Review by G. W. Hill

I have to say right away that I have fallen in love with this album. It’s likely to make my list of best of 2013. Yes, I think it’s that good Papernik’s vocals are awesome, but the music really sells this. Not everything here fits as progressive rock, but most of it does in one way or another. All in all, this is just a great disc. Don’t waste time. This is melodic music and it’s great. Get it!

Track by Track Review
Victory

The rhythm section leads the title track (and album) out. The song has a bit of bluesy, country sound to it. Still, there is also a world music vibe. The vocals are purely awesome and the passionate and innovative mix of sounds works very well. The symphonic elements over the top add a lot. All in all, this is one of the best cuts here and has some great prog instrumental movements built into it. I just love this. Then again, I love this album.

Kiss Me Fast
Starting on piano (and in fact that’s the main instrument at first here) this reminds me a bit of Tori Amos at times. It gets into an old jazz sound as it continues, too. When the second verse enters the mix gets more instrumentation and the song continues evolving. More progressive rock elements appear as this continues and it really rocks out later.
Oy Moroz, Moroz

This starts off with a bluesy jam that’s got some cool retro textures. It builds out from there in fine fashion. There’s some killer guitar soloing in this tune.

Solitude
Piano opens this and as the vocals join there is a real world music element to the piece. It grows gradually from there.
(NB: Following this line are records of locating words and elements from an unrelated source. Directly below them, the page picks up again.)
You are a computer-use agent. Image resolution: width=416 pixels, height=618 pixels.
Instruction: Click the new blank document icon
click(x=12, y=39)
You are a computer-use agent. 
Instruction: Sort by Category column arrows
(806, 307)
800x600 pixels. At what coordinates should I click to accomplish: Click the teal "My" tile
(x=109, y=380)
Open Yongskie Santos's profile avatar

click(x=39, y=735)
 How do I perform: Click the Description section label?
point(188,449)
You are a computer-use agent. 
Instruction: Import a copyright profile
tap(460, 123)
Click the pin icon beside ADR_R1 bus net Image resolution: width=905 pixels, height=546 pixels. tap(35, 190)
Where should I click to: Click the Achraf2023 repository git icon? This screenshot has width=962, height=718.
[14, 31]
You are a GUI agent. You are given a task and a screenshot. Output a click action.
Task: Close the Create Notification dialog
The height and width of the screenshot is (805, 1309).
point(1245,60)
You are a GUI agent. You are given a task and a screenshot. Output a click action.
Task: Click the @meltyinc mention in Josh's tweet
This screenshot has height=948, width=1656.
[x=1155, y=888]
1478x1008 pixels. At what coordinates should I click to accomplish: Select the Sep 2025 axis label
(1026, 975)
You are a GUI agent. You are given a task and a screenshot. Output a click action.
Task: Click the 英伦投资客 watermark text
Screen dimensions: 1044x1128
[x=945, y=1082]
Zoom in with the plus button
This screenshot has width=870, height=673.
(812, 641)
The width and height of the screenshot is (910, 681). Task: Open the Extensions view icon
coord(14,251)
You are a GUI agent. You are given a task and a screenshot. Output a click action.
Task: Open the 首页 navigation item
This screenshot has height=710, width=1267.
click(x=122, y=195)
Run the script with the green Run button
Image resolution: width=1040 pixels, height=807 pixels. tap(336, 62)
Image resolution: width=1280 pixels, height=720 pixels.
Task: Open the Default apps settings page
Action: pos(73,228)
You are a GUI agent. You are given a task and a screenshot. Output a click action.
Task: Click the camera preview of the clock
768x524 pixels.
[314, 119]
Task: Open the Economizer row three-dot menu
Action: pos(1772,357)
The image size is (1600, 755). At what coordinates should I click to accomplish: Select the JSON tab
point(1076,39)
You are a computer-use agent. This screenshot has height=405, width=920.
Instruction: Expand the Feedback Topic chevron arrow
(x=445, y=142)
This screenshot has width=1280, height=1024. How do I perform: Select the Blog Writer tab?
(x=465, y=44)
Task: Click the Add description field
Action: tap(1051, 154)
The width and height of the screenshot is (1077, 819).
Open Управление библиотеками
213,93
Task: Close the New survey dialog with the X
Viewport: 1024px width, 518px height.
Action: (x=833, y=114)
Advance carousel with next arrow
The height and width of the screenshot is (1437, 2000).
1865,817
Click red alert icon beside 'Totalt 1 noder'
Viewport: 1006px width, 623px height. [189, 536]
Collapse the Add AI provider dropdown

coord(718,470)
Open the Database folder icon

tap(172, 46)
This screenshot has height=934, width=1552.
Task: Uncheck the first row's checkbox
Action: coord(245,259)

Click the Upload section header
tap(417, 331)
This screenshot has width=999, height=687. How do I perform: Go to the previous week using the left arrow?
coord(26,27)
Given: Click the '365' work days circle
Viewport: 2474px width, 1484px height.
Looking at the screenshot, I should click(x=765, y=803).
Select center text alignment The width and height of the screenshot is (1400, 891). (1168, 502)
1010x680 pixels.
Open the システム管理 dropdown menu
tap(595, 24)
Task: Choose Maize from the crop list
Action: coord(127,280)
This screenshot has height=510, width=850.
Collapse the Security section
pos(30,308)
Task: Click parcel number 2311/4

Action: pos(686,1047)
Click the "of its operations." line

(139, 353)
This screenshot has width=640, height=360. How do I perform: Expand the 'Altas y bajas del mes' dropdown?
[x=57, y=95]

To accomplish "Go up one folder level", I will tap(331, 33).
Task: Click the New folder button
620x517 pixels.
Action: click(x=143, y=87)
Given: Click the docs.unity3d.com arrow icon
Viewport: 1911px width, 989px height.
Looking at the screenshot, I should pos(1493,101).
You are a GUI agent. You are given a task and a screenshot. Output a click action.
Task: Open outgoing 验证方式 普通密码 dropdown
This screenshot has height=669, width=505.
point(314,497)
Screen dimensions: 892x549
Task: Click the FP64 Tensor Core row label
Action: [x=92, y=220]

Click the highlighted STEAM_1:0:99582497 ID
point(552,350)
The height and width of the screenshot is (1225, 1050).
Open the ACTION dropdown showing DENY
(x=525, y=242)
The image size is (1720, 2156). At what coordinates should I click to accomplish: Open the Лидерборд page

The cut remains just piano and vocals and that world music vibe is even more prominent later.
Whispering Tree

As the piano keys are tickled at the start here, this calls to mind Tori Amos again, just a bit. From there, though, rock and world music merge into something that reminds me a bit of Renaissance. The arrangement gets lush, involved and powerful.

Tonkaya Ryabina

Although this one is well rooted in world music, that Renaissance vibe is quite present here. It’s a great example of how Renaissance like progressive rock can be worked into an almost purely world music arrangement.

Polina

This song makes me think of a more proggy version of Mazzy Star, perhaps mixed with some country and some Radiohead. That country sound comes mostly from some slide guitar. This really does make me think of Radiohead’s “Creep” from a melodic point of view at times. No matter the concept, though, I consider this one of the best tunes here.

Wrong Side of Twenty-Five

Piano starts this off and there’s sort of a classic vibe to the rhythm. This is another awesome piece of music. It’s one of the most accessible and another that’s among my favorites here.

Luchina

There is almost a Camper Van Beethoven feeling to this cut. It has a slow, world music kind of sound.

Wildwood Flower

Now, here we have a song that’s basically folk rock. Of course, I’ll stand by the prog label because there is a whole field of progressive rock that’s rooted in folk. So, there’s nothing all that unusual here. This definitely includes some down home country musical references.

Peter's Letters

A slow moving and dreamy cut, piano drives it. There is definitely a bit of a jazz air to this. It is such a pretty and unusual track. This is quite cool as it builds out. The piano continues to be the driving factor. Later parts again make me think of Radiohead a bit.

Take It as It Comes

There’s a soulful rock vibe to this. It grows out as it continues and this one, without the other stuff here, wouldn’t land this in the prog section. It would still land it in the “great” section, though. There’s a real classic rock feeling to it.

Tall Grass

This is a powerful piece that has more of that proggy Mazzy Star vibe.